> [Assignment]
Each image should be skipped while the records are restated word for word.
Material for this exercise below:
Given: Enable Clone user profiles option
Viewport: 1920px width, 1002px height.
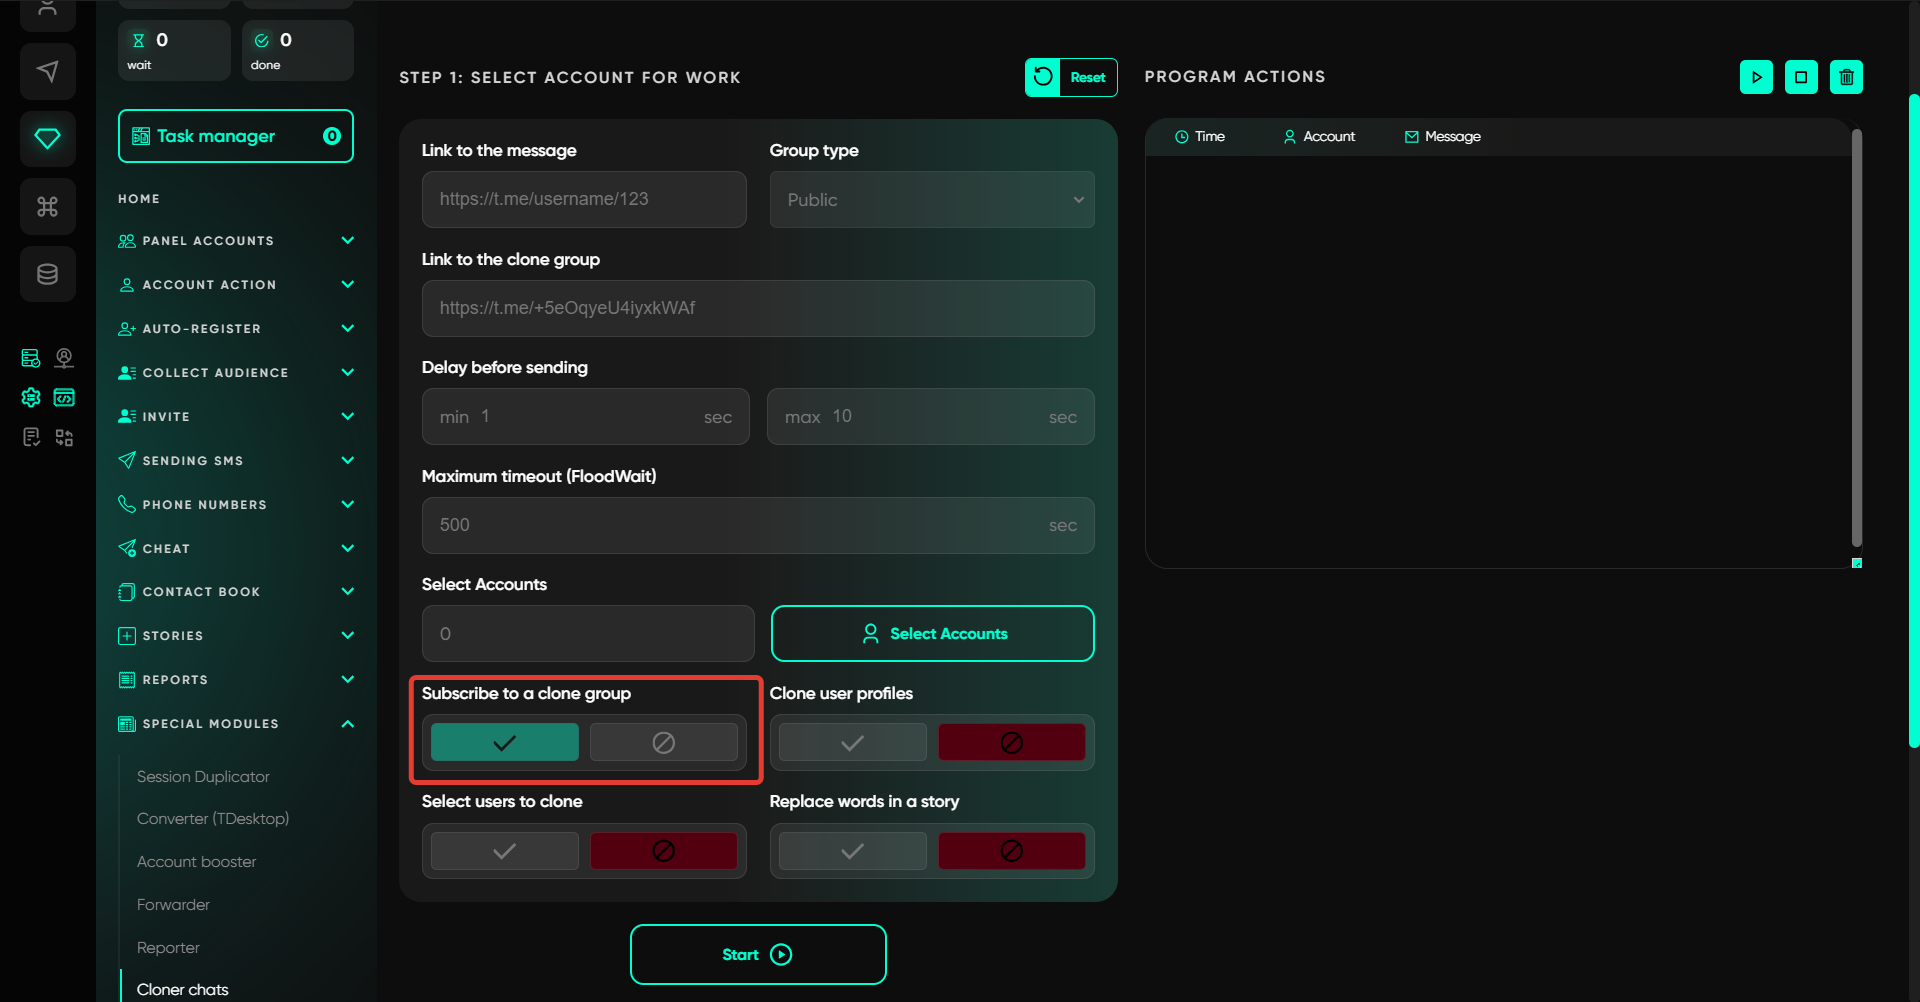Looking at the screenshot, I should 852,743.
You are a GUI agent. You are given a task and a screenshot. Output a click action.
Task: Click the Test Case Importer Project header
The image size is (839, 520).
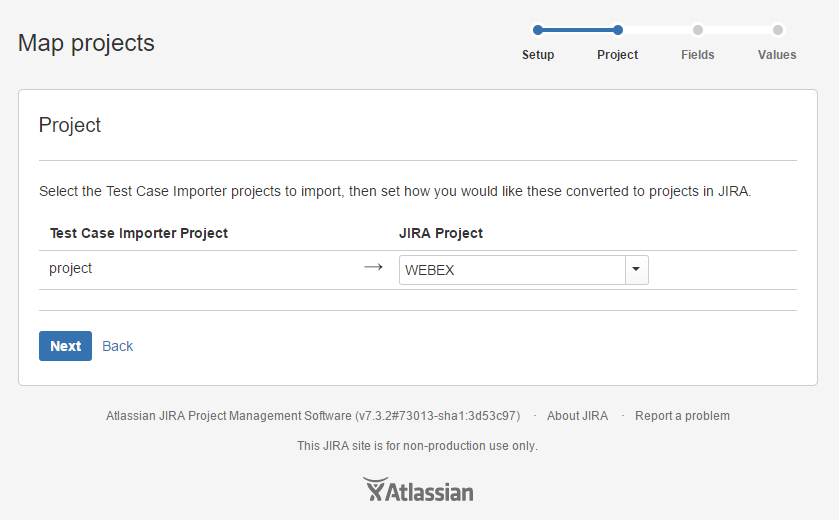[x=139, y=233]
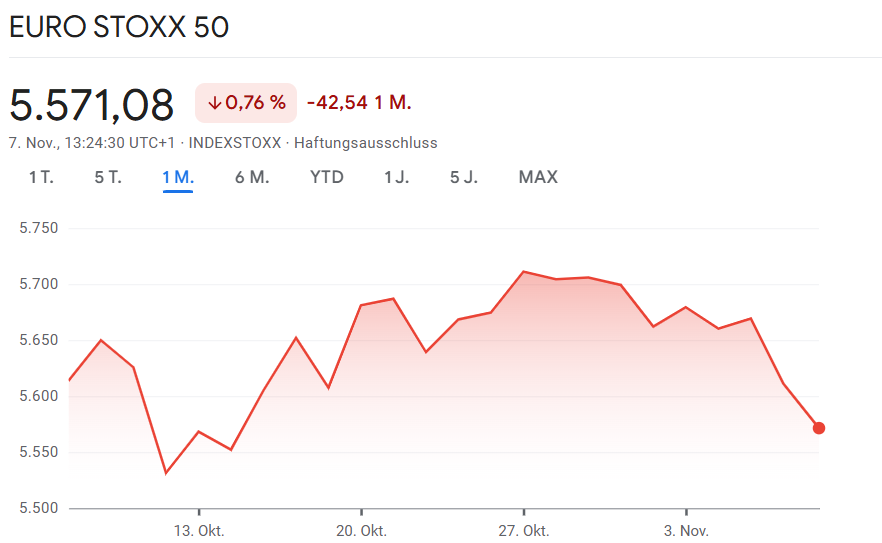Screen dimensions: 882x543
Task: Click the 0,76 % change badge
Action: coord(246,102)
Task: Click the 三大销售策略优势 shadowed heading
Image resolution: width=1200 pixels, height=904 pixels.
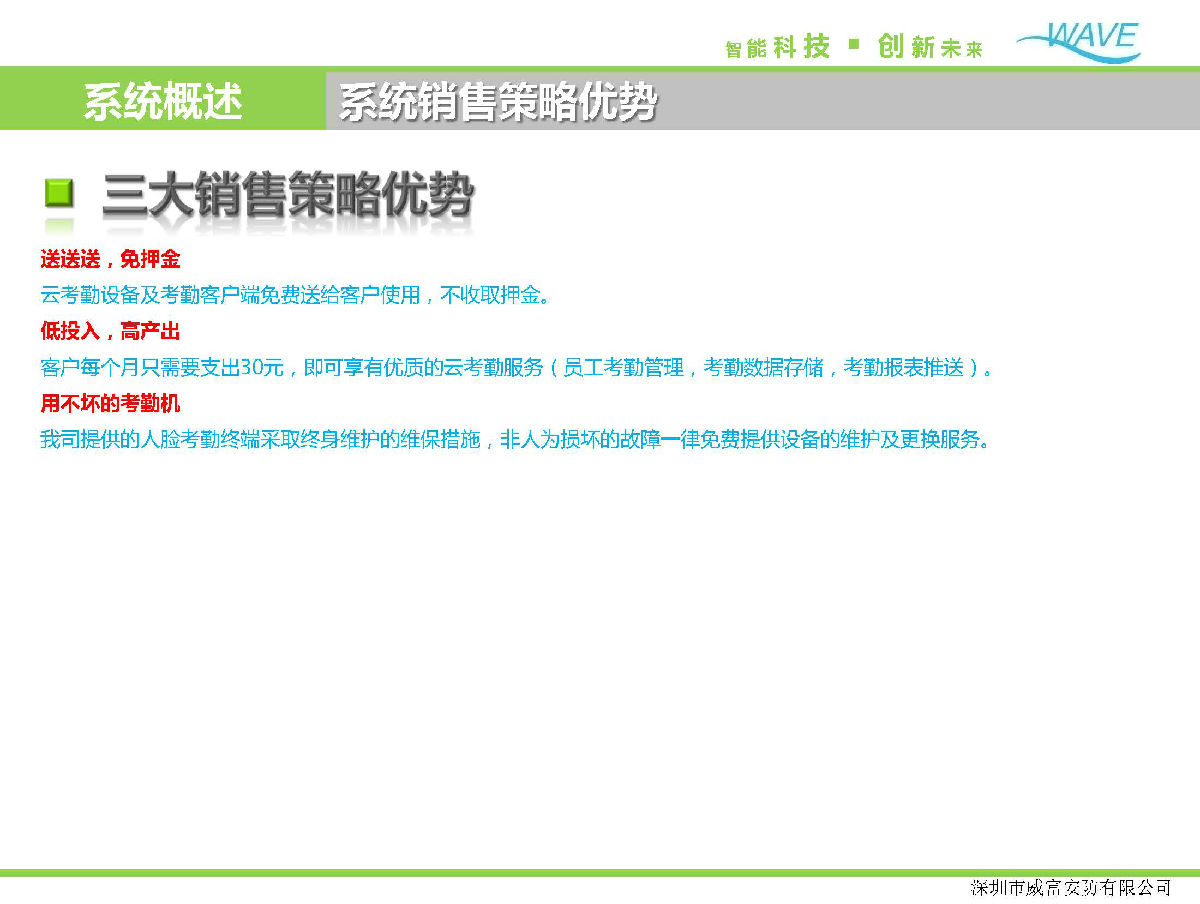Action: point(287,196)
End of Material for this exercise.
> [Response to this task]
Given: Enable Clone user profiles option
Viewport: 1920px width, 1002px height.
Looking at the screenshot, I should 852,743.
You are a GUI agent. You are given a task and a screenshot. Output a click action.
Task: Click the Test Case Importer Project header
The image size is (839, 520).
[x=139, y=233]
Screen dimensions: 882x543
Task: Click the 0,76 % change badge
Action: coord(246,102)
Task: Click the 三大销售策略优势 shadowed heading
Image resolution: width=1200 pixels, height=904 pixels.
Action: point(287,196)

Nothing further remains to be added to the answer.